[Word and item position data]
====
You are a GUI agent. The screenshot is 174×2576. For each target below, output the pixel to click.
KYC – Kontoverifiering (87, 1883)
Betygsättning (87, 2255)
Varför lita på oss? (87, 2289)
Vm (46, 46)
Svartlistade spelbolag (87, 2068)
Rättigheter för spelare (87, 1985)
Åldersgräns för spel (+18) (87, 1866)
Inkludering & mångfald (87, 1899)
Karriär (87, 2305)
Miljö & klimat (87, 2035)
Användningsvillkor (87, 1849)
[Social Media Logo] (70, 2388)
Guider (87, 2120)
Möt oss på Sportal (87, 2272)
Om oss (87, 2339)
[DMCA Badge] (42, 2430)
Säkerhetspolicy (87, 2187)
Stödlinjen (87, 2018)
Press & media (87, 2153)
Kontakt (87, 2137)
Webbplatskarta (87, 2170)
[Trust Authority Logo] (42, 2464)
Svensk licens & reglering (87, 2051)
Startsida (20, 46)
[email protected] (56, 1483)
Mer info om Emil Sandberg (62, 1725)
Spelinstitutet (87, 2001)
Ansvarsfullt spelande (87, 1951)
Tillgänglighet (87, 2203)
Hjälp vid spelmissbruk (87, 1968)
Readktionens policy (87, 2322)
====
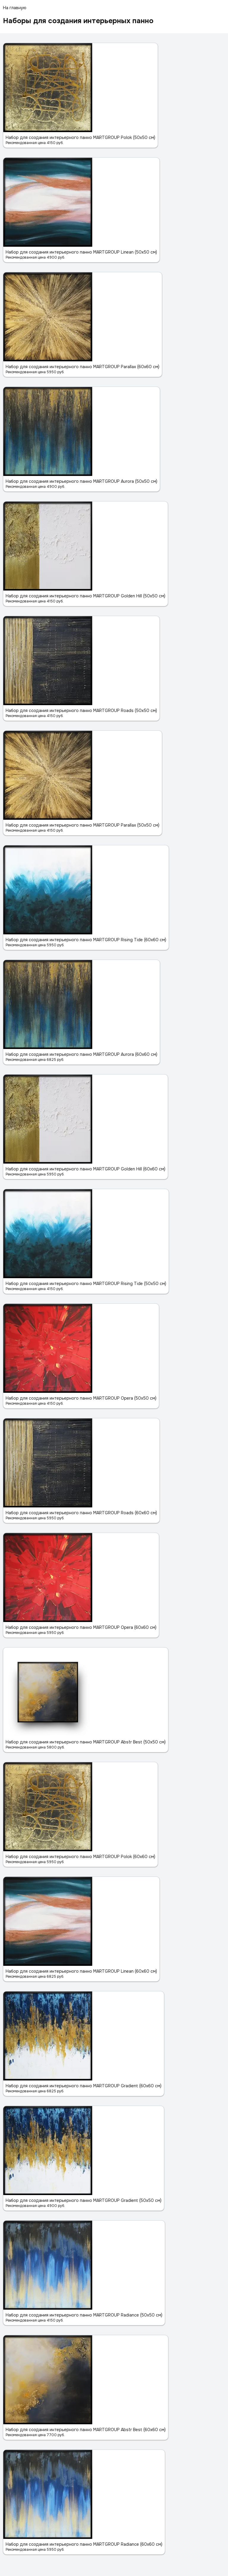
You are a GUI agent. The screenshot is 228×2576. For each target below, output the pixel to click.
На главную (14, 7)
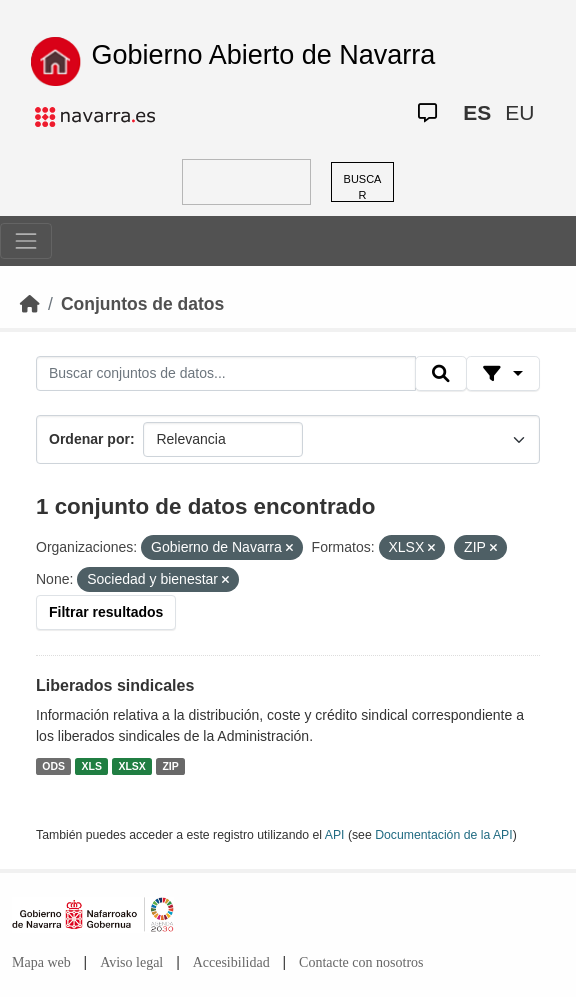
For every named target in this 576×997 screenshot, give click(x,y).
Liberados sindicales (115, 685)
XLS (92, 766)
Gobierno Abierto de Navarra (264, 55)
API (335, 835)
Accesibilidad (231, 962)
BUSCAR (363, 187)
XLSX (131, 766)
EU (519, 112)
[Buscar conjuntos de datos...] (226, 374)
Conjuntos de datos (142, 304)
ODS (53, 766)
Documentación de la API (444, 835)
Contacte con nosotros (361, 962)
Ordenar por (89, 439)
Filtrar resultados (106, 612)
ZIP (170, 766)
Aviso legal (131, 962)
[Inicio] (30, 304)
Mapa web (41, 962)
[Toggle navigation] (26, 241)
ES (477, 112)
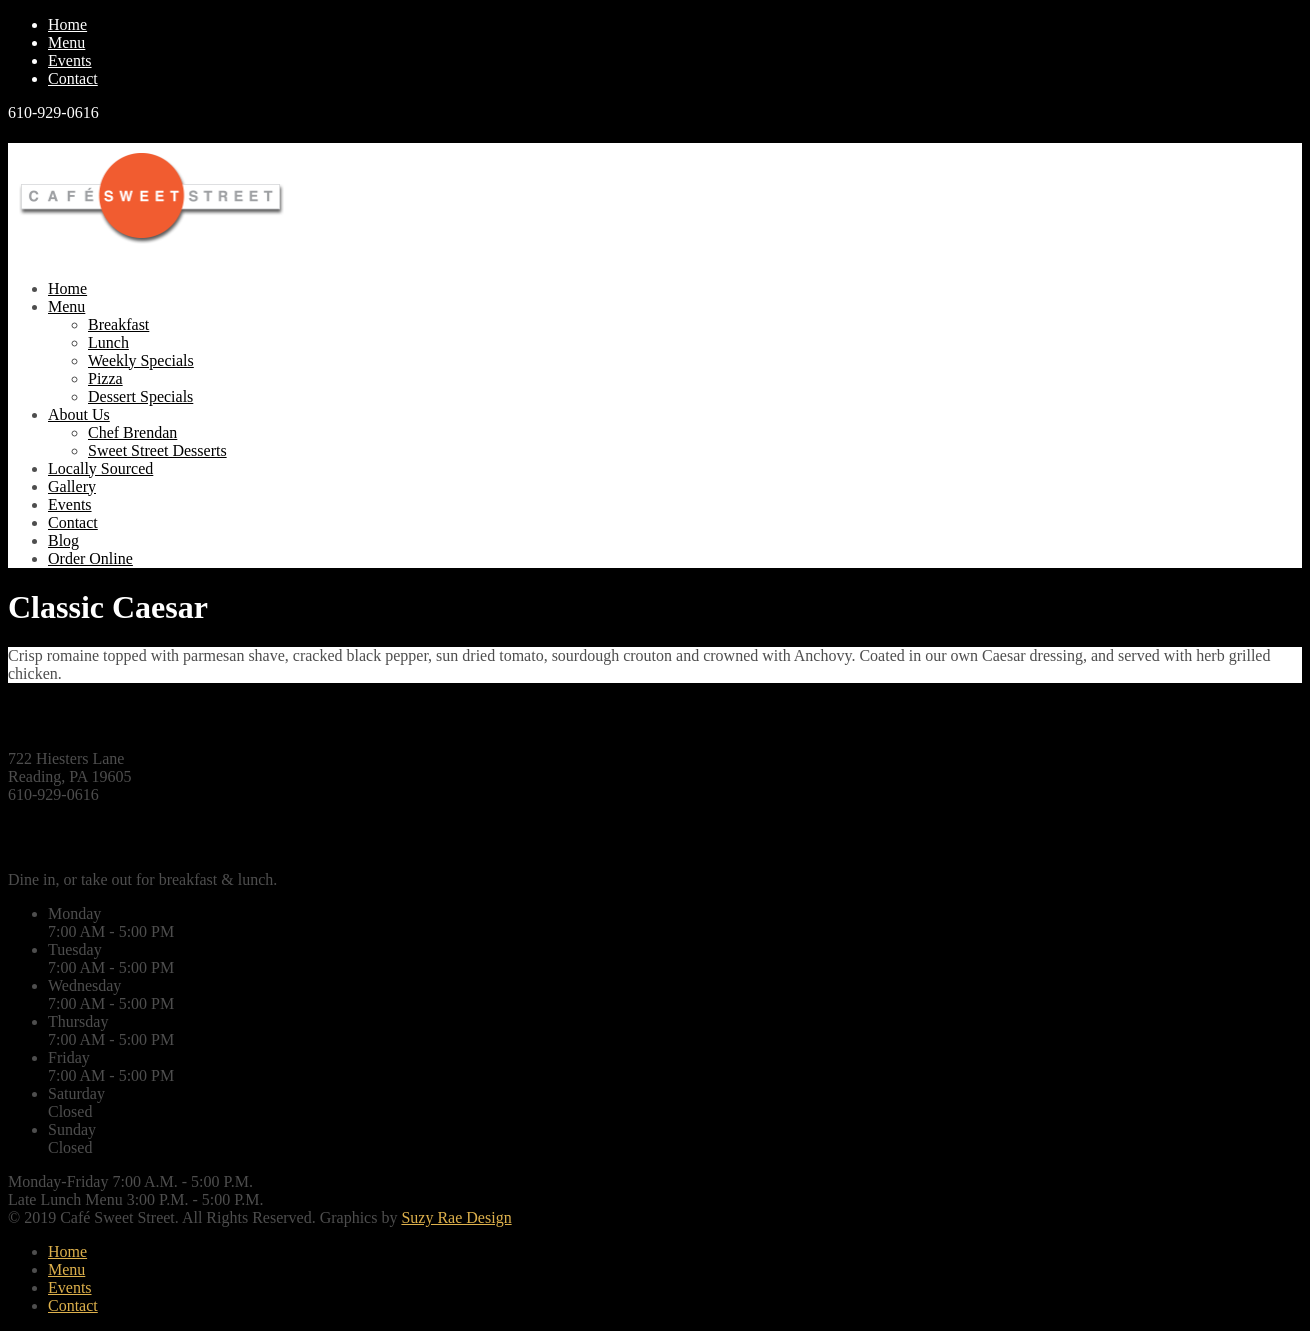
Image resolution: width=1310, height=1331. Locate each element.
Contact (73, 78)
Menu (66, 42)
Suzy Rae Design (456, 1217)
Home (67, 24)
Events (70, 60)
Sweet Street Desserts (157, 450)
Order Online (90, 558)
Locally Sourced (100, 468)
====
◆ Problem statement:
Can you express the records as a Markdown table with the columns Row and Line, starting at the line that contains "Rättigheter för spelare (87, 1985)" and ending at the line that contains "Kontakt (87, 2137)", with one numbered row per line and blank lines left out?

◆ Complete answer:
| Row | Line |
|---|---|
| 1 | Rättigheter för spelare (87, 1985) |
| 2 | Åldersgräns för spel (+18) (87, 1866) |
| 3 | Inkludering & mångfald (87, 1899) |
| 4 | Karriär (87, 2305) |
| 5 | Miljö & klimat (87, 2035) |
| 6 | Användningsvillkor (87, 1849) |
| 7 | [Social Media Logo] (70, 2388) |
| 8 | Guider (87, 2120) |
| 9 | Möt oss på Sportal (87, 2272) |
| 10 | Om oss (87, 2339) |
| 11 | [DMCA Badge] (42, 2430) |
| 12 | Säkerhetspolicy (87, 2187) |
| 13 | Stödlinjen (87, 2018) |
| 14 | Press & media (87, 2153) |
| 15 | Kontakt (87, 2137) |